Il s'agit du premier hommage consacré à un réalisateur qui n'est connu (et encore) que pour Passions Juvéniles défendu en son temps par François Truffaut.
L'occasion de découvrir donc une bonne moitié de sa filmographie qui compte aussi quelques réalisations pour la Shaw Brothers ainsi que la série d'exploitation Rica.
Frankie le laitier (1956)
Tourné donc la même année que Passions Juvéniles, voilà un film qui surprend venant d'un auteur plutôt connu pour ses drames psychologiques ou ses portraits sur la jeunesse. C'est une comédie bien populaire avec Frankie Sakai alors au début de sa carrière. C'est un pur véhicule pour la vedette comique qui ne maîtrise pas encore tout à fait son personnage, manquant ainsi du charme, de la bonhomie et du cabotinage dont je suis plutôt friand d'habitude.
Dans l'ensemble les gags sont plutôt basiques, reposant sur des poncifs éculés avec chutes en tout genre, grimaces, images accélérées et gesticulations avec un balourd au coeur tendre. Quelques idées sont amusantes mais souvent expédiées assez rapidement ou maladroitement comme le tournage d'un western qui arrive vraiment comme un cheveux au milieu de la soupe et n'aboutit sur rien. D'un pur point de vue humoristique, Frankie le laitier s'avère décevant avec une dimension parodique qui aurait pu être beaucoup plus drôle, inspirée et mordante.
La mise en scène est un peu mieux et on devine que Nakahira n'est pas trop à l'aise et préfère laisser ses acteurs en roues libres. Il se rattrape donc sur quelques pures effets de mise en scène comme des axes de prises de vues étonnantes lors des scènes en vélo (caméra suspendue sur l'armature), des effets de transition aux forme originales (voiture, tâche, bouteille de lait... qui correspondent aux situation), une stupéfiante scène de rêve assez graphique ainsi que quelques passages tournées en pleine rue et dans des semi bidonvilles.
Mais, la bonne humeur, l'absence de prétention font qu'on ne s'ennuie pas trop (mais un peu quand même) et on sourit plus de la médiocrité des gags que des gags eux-mêmes.
Vertu chancelante (1957)
Une femme mariée et maman croise par hasard le premier homme à l'avoir embrassée. Elle commence à fantasmer sur lui avant que le destin les fasse se rencontrer à nouveau.

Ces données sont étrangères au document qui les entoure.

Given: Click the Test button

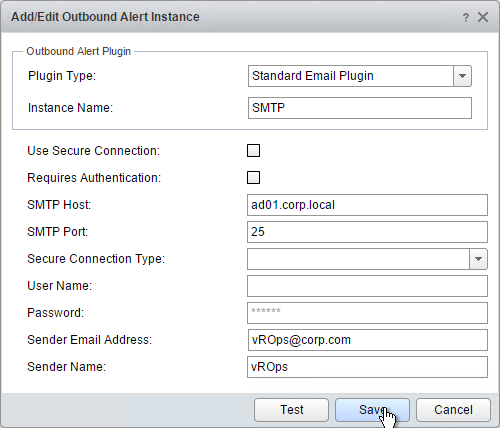Looking at the screenshot, I should tap(291, 410).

D'après un scénario de Yukio Mishima et écrit pour le cinéma par Kaneto Shindo. Et ces 2 noms prestigieux ne trompent pas car on est devant un scénario extrêment intelligent, bien écrit avec un personnage central passionnant et complexe. On regrettera juste que le scénario tourne un peu en rond par moment. Mais on ne peut pas faire un film sur la frustration et le fantasme sans passer par ce genre de sentiment.

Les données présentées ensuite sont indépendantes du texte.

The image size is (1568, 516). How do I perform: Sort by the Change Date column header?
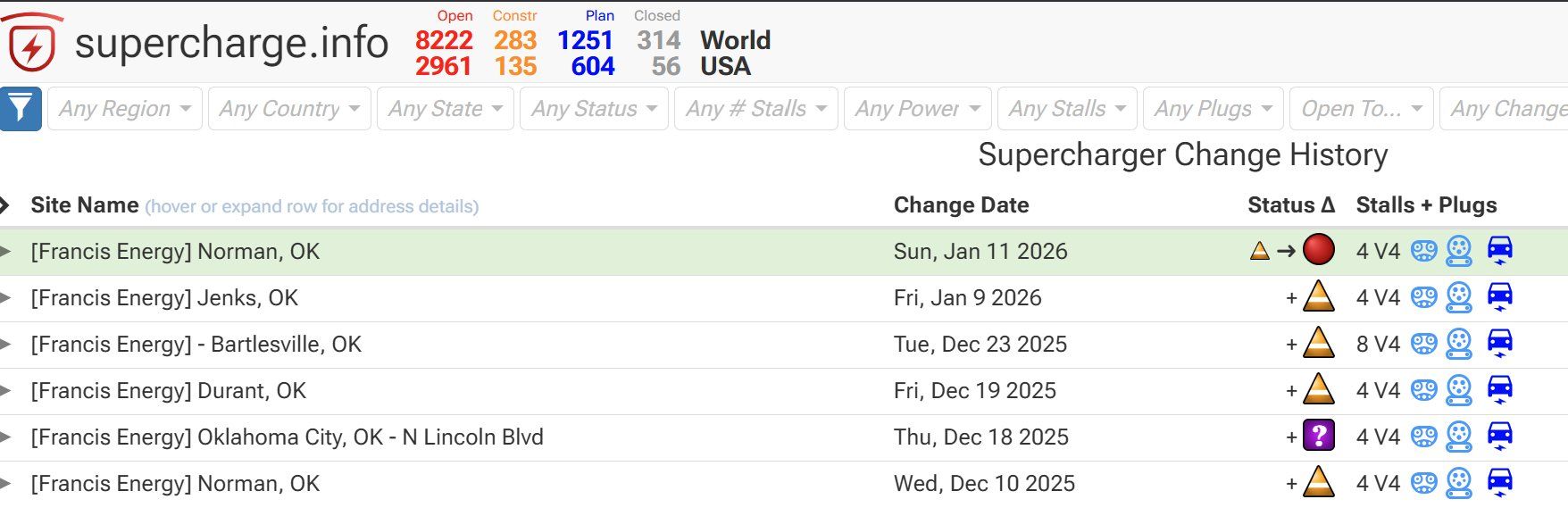pyautogui.click(x=961, y=205)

Ces quelques redondances ne sont pas trop gênantes vus la qualité d'écriture, d’interprétation et de mise en scène. Car ce n'est en rien un film de scénariste, c'est aussi l'oeuvre d'un jeune cinéaste en plein possession de ces moyens. Nakahira est bien décidé à utiliser tous les moyens de la mise en scène pour appuyer le trouble émotionnel de son héroïne : visage(s) ou partie du décor plongé dans l'obscurité, musique classique, décadrages, caméra souvent en mouvement qui captent les sentiments, gros plans extrêmement sensuels, variété des plans au découpages, noir et blanc ciselé.
De l'excellent travail qui traduit admirablement bien les questionnements de cette femme coincée entre son éducation rigide, ses pulsions érotiques, sa vie d'épouse et de mère et ses devoirs envers son père. Ca donne une oeuvre qui évite le discours moralisateur (qu'il côtoie tout de même via le personnage libertin de sa meilleure amie) pour privilégier une noirceur et une cruauté jamais surlignée mais pourtant terriblement présente.